PASSAGE TO READ:
Monday, December 24. 2007
Bill of Rights (From public domain.) The District of Columbia s the land of taxation without voting Congressional representation. Congress may veto legislation passed by the city council and signed by the mayor. Judges are nominated by the president and confirmed by the Senate, rather than having the mayor and city council handle it. The lion's share of felonies are prosecuted by the United States Justice Department through the United States Attorney's Office, rather than through the local Attorney General's Office. I deal with the D.C. Attorney General's Office -- formerly named the Corporation Counsel's Office -- when defending drunk driving cases and various other misdemeanors (e.g., indecent exposure and underage drinking), suing the D.C. government, defending businesses against enforcement of D.C.'s adult entertainment regulations, and dealing with D.C.'s alcoholic beverage regulatory maze. The D.C. Attorney General's Office for long stretches of time has been plagued by underfunding and understaffing. Once during oral argument on my motion to compel discovery responses from my opposing counsel at the then-named Corporation Counsel's Office, the federal judge proclaimed something along the lines of: "Don't you know you are dealing with a foreign government? I will permit __ weeks additional time for a response to your discovery requests." Recently I learned that now short-lived D.C. attorney general Linda Singer has resigned as attorney general, being replaced in the interim by Mayor Fenty's general counsel Peter Nickles, who lives in rural Virginia. In trying to do t'ai chi battle with my opponents, it is important to know not only about my opposing lawyer, but also about their bosses and their office culture. If I were working at the attorney general's office, I might feel in a precarious position about my job posting and job security, until learning who takes the helm from the interim attorney general, and what the new attorney general's priorities will be. Those fearful of job security might be fearful of proceeding in any manner other than a conservative one. However, being public servants, government lawyers should proceed with the public interest in mind, rather than their own job security; how many people actually follow that approach? Jon Katz.

SET PROBLEM 1:
Translate this sentence from the piece on the D.C. Attorney General's Office into Spanish: "The D.C. Attorney General's Office for long stretches of time has been plagued by underfunding and understaffing."

SUPPLIED INFORMATION:

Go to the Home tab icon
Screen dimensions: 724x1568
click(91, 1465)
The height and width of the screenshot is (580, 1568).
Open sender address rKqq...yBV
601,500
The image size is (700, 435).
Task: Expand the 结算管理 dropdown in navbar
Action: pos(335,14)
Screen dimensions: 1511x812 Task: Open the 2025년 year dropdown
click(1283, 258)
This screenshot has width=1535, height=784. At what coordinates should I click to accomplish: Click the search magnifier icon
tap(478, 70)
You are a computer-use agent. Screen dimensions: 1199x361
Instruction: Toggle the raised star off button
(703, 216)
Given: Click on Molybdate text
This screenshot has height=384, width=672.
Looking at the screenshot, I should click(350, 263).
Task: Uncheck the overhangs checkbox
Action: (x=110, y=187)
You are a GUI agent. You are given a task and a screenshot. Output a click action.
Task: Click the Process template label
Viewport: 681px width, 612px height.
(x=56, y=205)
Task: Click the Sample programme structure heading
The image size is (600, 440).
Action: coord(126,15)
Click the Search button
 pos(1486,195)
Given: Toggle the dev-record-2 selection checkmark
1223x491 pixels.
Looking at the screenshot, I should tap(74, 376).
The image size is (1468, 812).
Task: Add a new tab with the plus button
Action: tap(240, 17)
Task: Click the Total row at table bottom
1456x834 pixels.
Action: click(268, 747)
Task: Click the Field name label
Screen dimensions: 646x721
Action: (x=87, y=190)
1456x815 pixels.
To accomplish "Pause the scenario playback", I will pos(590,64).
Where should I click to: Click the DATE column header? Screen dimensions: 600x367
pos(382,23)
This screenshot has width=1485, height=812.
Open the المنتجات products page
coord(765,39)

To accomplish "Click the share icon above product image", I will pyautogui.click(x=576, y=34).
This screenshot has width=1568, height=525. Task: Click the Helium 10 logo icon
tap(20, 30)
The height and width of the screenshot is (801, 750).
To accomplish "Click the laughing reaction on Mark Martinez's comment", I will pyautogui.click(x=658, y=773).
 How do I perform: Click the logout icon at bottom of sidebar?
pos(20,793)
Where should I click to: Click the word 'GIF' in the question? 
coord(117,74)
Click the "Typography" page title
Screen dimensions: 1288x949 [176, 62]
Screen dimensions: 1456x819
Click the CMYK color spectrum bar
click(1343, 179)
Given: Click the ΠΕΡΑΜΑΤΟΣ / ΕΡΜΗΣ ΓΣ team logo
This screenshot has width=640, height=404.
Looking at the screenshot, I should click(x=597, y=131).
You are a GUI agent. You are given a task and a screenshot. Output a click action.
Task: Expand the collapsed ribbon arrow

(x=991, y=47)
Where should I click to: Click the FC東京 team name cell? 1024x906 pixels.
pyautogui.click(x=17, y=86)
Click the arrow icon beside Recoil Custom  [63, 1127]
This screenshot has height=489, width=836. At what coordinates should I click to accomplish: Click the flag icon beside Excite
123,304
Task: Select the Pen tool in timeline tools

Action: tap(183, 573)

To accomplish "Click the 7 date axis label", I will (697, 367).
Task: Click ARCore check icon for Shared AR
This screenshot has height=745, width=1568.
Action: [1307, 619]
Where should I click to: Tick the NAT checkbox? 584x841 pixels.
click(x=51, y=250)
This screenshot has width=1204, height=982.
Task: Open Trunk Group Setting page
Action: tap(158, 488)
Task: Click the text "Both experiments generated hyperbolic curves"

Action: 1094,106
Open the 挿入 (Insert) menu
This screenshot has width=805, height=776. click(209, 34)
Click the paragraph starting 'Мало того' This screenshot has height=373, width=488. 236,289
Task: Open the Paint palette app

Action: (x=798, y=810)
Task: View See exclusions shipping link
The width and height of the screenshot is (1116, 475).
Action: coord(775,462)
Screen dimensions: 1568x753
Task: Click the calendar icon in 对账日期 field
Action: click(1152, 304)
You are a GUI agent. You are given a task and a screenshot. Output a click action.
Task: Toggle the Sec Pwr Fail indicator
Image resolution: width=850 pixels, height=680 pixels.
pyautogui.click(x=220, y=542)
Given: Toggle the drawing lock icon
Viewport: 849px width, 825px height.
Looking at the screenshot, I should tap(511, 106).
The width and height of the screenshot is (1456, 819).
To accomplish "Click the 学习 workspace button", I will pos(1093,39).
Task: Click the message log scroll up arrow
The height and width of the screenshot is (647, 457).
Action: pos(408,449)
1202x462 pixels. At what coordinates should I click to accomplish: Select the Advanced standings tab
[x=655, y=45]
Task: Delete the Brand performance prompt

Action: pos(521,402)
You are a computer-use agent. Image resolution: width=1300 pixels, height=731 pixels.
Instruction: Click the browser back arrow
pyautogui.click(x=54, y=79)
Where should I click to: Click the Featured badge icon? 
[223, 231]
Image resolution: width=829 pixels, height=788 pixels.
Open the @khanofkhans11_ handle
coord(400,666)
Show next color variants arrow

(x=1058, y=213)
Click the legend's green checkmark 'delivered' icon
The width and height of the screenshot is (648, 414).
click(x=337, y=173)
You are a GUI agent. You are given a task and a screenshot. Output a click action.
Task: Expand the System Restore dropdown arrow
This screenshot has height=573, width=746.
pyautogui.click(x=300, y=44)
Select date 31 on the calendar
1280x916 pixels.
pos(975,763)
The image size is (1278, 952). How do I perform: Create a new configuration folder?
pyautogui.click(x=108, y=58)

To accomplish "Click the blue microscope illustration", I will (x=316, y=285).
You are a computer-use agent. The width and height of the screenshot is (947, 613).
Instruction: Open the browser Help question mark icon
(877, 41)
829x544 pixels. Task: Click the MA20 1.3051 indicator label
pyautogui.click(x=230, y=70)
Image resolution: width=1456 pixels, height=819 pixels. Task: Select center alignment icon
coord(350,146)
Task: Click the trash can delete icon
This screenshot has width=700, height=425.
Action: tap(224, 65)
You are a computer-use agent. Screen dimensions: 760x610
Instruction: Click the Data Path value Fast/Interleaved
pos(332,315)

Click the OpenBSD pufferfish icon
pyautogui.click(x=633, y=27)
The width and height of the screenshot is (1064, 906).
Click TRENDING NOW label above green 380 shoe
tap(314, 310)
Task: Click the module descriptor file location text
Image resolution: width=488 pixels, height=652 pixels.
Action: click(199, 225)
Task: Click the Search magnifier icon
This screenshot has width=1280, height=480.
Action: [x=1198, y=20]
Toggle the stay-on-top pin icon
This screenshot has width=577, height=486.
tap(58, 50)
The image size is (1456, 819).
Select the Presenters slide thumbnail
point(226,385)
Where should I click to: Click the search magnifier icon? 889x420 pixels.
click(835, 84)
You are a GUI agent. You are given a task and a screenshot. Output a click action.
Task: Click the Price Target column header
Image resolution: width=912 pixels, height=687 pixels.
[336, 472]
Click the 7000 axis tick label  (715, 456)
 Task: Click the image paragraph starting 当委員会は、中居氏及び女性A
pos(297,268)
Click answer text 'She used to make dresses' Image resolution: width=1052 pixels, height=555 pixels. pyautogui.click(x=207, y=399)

SET PROBLEM 2:
In the entries, write out word for word only the lines from the one that contains "Task: Click ARCore check icon for Shared AR" through the one that contains "Action: tap(158, 488)", both included.

SOLUTION 1:
Durante largos períodos, la Oficina del Fiscal General de D.C. ha padecido falta de fondos y de personal.

SOLUTION 2:
Task: Click ARCore check icon for Shared AR
This screenshot has height=745, width=1568.
Action: [1307, 619]
Where should I click to: Tick the NAT checkbox? 584x841 pixels.
click(x=51, y=250)
This screenshot has width=1204, height=982.
Task: Open Trunk Group Setting page
Action: tap(158, 488)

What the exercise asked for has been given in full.